## BEGIN Extract provided
Tuesday, July 18, 2023

brief book reviews

found myself starting several books and putting them down for extended periods of time ~50% of the way through. tried to power through them to finish these reviews. feeling like this is a sufficient number to publish for now.

hunger by knut hamsun: bought secondhand locally based on having heard it's good but otherwise not knowing anything about it or the author. first person narrative about a really broke guy just trying to not starve to death while wandering around the city of christiana, norway (now known as oslo). enjoyed the stream-of-consciousness approach and emphasis on examining/marveling at his constantly shifting moods, which is, apparently, based on reading about it briefly online, more or less why it's famous/influential. i assume its influence on modern writing is why it felt very contemporary in spite of its late 1800s setting. enjoyed the experience as a reader of wanting to figure out ways the protagonist could logically improve his material conditions/survive vs. the increasing emphasis on his delirium/insanity/pride/religious guilt. felt it was funny how the book emphasizes the daily minutia of not being able to get any money for food or a place to live framed by each section more or less starting with him inexplicably having secured a new place to live/squat and a little bit of food and money. enjoyed various scenes and interactions of him being an asshole/liar for no reason and other intentionally comical moments. but i read this book during a period of extreme personal anxiety, which seemed dangerous/bad, as the book is very stressful; i think i will associate this book and a couple depeche mode albums with a panicky pit in my stomach for the rest of my life. would recommend.
## END Extract provided
Problem 1
According to the book review post, what city does the protagonist of Hunger wander around, and what is that city called now?
Problem 2
Go on with the book review post from its last sentence.
The records have no connection to the book review post.
## BEGIN Entries
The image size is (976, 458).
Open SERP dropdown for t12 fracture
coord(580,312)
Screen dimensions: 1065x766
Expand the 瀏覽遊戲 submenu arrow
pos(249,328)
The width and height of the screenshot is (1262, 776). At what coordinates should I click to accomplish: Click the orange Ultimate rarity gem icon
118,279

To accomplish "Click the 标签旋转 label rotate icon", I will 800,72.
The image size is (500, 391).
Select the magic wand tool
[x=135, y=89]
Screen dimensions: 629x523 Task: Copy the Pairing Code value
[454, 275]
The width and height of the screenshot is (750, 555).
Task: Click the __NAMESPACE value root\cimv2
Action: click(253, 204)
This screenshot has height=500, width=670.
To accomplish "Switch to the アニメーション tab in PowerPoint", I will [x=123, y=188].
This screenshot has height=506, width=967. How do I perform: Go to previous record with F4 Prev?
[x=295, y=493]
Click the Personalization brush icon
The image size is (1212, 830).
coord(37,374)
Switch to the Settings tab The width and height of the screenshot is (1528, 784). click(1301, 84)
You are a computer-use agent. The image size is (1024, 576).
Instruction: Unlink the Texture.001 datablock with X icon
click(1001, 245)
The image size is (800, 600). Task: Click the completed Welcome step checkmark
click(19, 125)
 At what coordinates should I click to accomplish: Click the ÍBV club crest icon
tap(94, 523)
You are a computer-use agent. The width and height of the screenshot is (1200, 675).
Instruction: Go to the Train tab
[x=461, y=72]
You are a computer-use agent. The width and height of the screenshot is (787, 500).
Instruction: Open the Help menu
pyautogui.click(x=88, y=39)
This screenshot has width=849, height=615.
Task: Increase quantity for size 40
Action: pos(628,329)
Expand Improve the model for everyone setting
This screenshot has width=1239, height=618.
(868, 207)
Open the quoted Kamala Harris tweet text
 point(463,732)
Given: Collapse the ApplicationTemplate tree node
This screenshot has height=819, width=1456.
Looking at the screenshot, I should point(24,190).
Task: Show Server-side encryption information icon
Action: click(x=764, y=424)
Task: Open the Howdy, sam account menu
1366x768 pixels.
## END Entries
Right answer 1
He wanders around Christiana, Norway, which is now known as Oslo.

Right answer 2
the hare by cesar aira: very similar in tone, theme, and execution to ema, the captive. an englishman goes on a strange, epic quest around patagonia, interacting with various native american tribes. contains lots of beautiful nature writing and interesting/invented scientific and lingustic fabulism, and is extremely problematic re: native americans. but if you put that aside it sort of reads like a fantasy adventure -- described it to the bj boys as a "kids adventure book for adults". some scenes made me laugh. some made me think. the plot reveals got increasingly convoluted in an eventually comedic way. i get the sense that he just sort of wrote whatever popped into his head and ran with every first idea he had without second guessing himself. would generally recommend. very engaging writing.

dinner by cesar aira: a very short novel that simply asks the question: "what if cesar aira wrote a zombie apocalypse book?" the answer is what you would expect: a boring/predictable zombie apocalypse narrative written in an engaging, detail-heavy way. enjoyed the first ~1/5th being a prolonged dinner scene with a bunch of backstory, substories, strange vignettes and details, then pivoting randomly to a zombie thing. funny in conceit. but a strange experience in execution. i like his writing a lot. enjoyed for the minor details, setting, and characters throughout more than any aspect of the plot. fun little scenes/digressions and compelling moments, like the bride wandering down the church aisle toward a gruesome crucifix scene which turns out to be a zombie. vaguely enjoyed it as 'proof' that he is a good writer, how he can turn a stupid story into something naturally engaging and interesting. the ending felt needlessly convoluted/clever, but overall i liked its emphasis on shitty/mean/disagreeable characters saying stuff. still would enjoy reading more aira.

the book of camp-lore and woodcraft by d. c. beard: i liked his shelters shacks and shanties book as dumb escapist reading. this has similarly fun discussion of cooking, making campfires, etc. some parts made me laugh out loud. some parts i mostly skipped.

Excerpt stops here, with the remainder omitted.